Tuesday, October 24, 2006

Barack Obama and the art of the drug confession

There is no need for me to contribute to the latest outbreak of Barack Obama fever, which was triggered on Sunday when the Democratic senator/rock star appeared on Meet the Press and, in response to a question about a 2008 presidential bid, left the door conspicuously ajar. The normally jaded Washington punditocracy continues to gush, as evidenced again here.

Largely overlooked, however, is the fact that Obama has already made history, of sorts. I’m not talking about how he would be the first serious African-American presidential candidate in either party. I’m referring, instead, to how he has already pioneered a new frontier in the Art of the Drug Confession.

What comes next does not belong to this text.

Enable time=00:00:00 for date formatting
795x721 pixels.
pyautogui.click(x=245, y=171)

In his 1995 memoir, Dreams from My Father, he writes that, back when he was having tough times sorting out his youthful identity, he snorted cocaine (or, as he put it, “maybe a little blow”). The coke, along with booze and pot, helped him “push questions out of my mind about who I was,” and flatten “out of the landscape of my heart, blur the edges of my memory.”

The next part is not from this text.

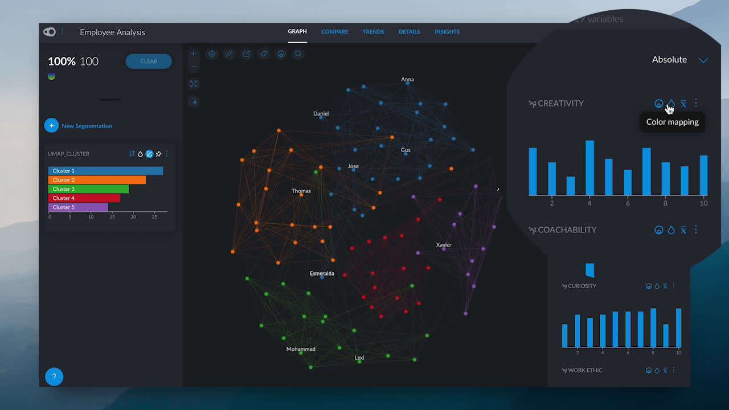Click New Segmentation
The height and width of the screenshot is (410, 729).
click(78, 125)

That passage has received some fresh attention in recent days (three mentions in the New York Times alone), in the wake of the release of Obama’s latest book, The Audacity of Hope. It is worth noting anew, because it constitutes a breakthrough for politicians on the drug confession front.

First, he is stating that he has used something stronger than marijuana. Second, he is not uttering the ritual regrets, or abjectly begging for mercy; rather, he is essentially saying that cocaine served a purpose, albeit a flawed purpose, during his time of confusion.

Until now, drug acknowledgments have fallen into three basic categories:

1. The Weasel Words Confession, as exemplified in 1992 by Bill Clinton, who said that he smoked pot but “didn’t inhale,” and that he “never broke the laws of my country,” which was true only because he smoked pot and didn’t inhale while he was a student in Great Britain.

2. The “Tried it, Didn’t Care for it” Confession, as pioneered in 1988 by Al Gore, who said that, yes, he had smoked pot in moments of youthful indiscretion, but that his escapes from sanity were “infrequent and rare.” (This claim was apparently a falsehood. According to Inventing Al Gore, a thorough biography authored by political writer Bill Turque, Gore smoked marijuana at least three times a week during much of the '70s. See pages 100-101.)

3. And the Peek-a-Boo Stonewall Confession, as demonstrated in 2000 by George W. Bush, who refused to ‘fess up to anything specific, without quite denying anything specific; witness his campaign mantra, “When I was young and reckless, I was young and reckless.”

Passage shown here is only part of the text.